Trappieskop Bonus #2: Red Beauties


This is the 2nd of three caches hidden to encourage geocachers and their hiking buddies to visit this easily accessible, modest but impressively rocky small peak, with its numerous interesting features, including amazing weathered rock shapes, ancient caves, wonderful fynbos, and stunning 360o views from the summit.
The cache, a small flip-topped dispensing pot, is hidden in a distinctive rock formation on the main side-trail heading up to Trappieskop.

Along the trails, at the right time of year (approx. Nov-Apr), and particularly as you reach the rockier parts of the route, you are sure to see (at least) two species of plants with beautiful bright red flowers, both dependent on highly specialised insects . . .
To Reach the Cache Location: park roadside @ or near S 34 07.565 E 18 26.729 before the corner at the start of Boyes Drive. Ascend the steps and follow Godfrey Rd left as far as the corner. Turn right up the firebreak and instead of following this around the corner, continue straight up along the trail past the location of GC96XCG Trappiesklp Bonus #1: Dassies' Dread! and on upwards and over the top of the nek to S 34 07.476 E 18 26.359 the junction with the trail heading due south towards Trappieskop. Follow this to the prominent large rocks – and cache location.
The first red beauty is the Karkar Reedpipe (Tritoniopsis antholyza), a member of the iris family and related to gladiolus. In Afrikaans it is called Karkablom which is onomatopoeic referring to the sound produced by its dry leaves rubbing together.
The entire genus with its 29 species is endemic to Cape Province - the name refers to the African genus Tritonia and is combined with the Greek word opsis (‘look-alike’).
It is an erect, unbranched, geophyte (perennial plant) which grows from a corm up to 90cm tall and is pollinated by the long-proboscid fly Prosoeca ganglbaueri (see here for an interesting illustrated article on this extraordinary creature, which is the exclusive pollinator of 20 fynbos plants with long flower tubes),
Table Mountain Beauty or Mountain Pride butterfly (Aeropetes tulbaghia), and possibly sunbirds.
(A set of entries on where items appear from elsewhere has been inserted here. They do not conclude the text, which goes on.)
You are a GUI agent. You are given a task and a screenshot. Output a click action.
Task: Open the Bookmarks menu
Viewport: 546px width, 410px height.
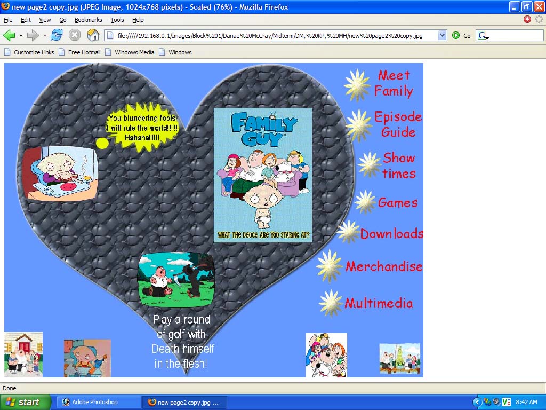pyautogui.click(x=88, y=20)
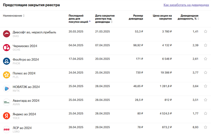Click the PhosAgro blue logo icon
This screenshot has width=211, height=135.
(x=6, y=61)
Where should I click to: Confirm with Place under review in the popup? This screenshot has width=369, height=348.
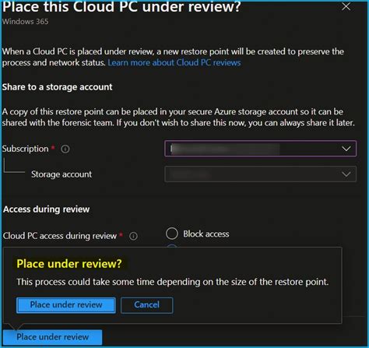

The flowers are a striking cluster of long tubular blooms varying from pink to reddish pink.
It grows on rocky sandstone slopes in the southwestern and southern Cape, flowering (best after fire!) from late summer – autumn (ie. Nov-Apr).
The second beauty is the Red Crassula (Crassula coccinea) aka Keiserkroon (Imperial crown) or Klipblom (Stone flower) in Afrikaans.
The name Crassula comes from Latin crassus meaning thick, referring to the fleshy leaves characteristic of plants of this genus. The species name coccinea means 'scarlet', from the Greek coccos - the berry of the scarlet oak used to make a red dye, cochineal.
It is small, robust, upright to sprawling succulent shrublet up to 60cm tall with a few stems branching from the base. As it ages the bottom of the stems turn brown and dry, with bright green, new leaves at the tips.
The succulent leaves are flat, oval shaped and crowded along the stems, overlapping each other. In mid-summer (Dec-Jan) to late summer (Mar) striking flowers form in a dense flat-topped head at the tip of the stems. The long tubular flowers are fragrant and brilliant red, especially in sunshine.
In his description of the plant published in Flora of South Africa (1913-1932) the botanist, Rudolph Marloth explains ‘. . . the dazzling brightness of the flower is principally due to the dome-shaped form of the epidermal cells, each acting like a combination of a convex lens with a concave reflector’.
It occurs naturally in the Western Cape, from the Cape Peninsula to Stilbaai, growing in fynbos on sandstone outcrops, in crevices or on rocky mountain slopes up to 800m.
Like the first beauty (and several other species with large red flowers, such as the Red Disa Disa uniflora and
Cluster Disa Disa ferruginea, it is pollinated by the Aeropetes tulbaghia butterfly – a large butterfly with chocolate brown wings (it is the largest satyrine butterfly in southern Africa) which is uniquely attracted to the colour red. Like the fly above, with its long proboscis (tongue), it can reach the nectar deep down in the narrow tubular flowers.
All such red-flowered plants are adapted for pollination by this butterfly and so depend on it for their survival.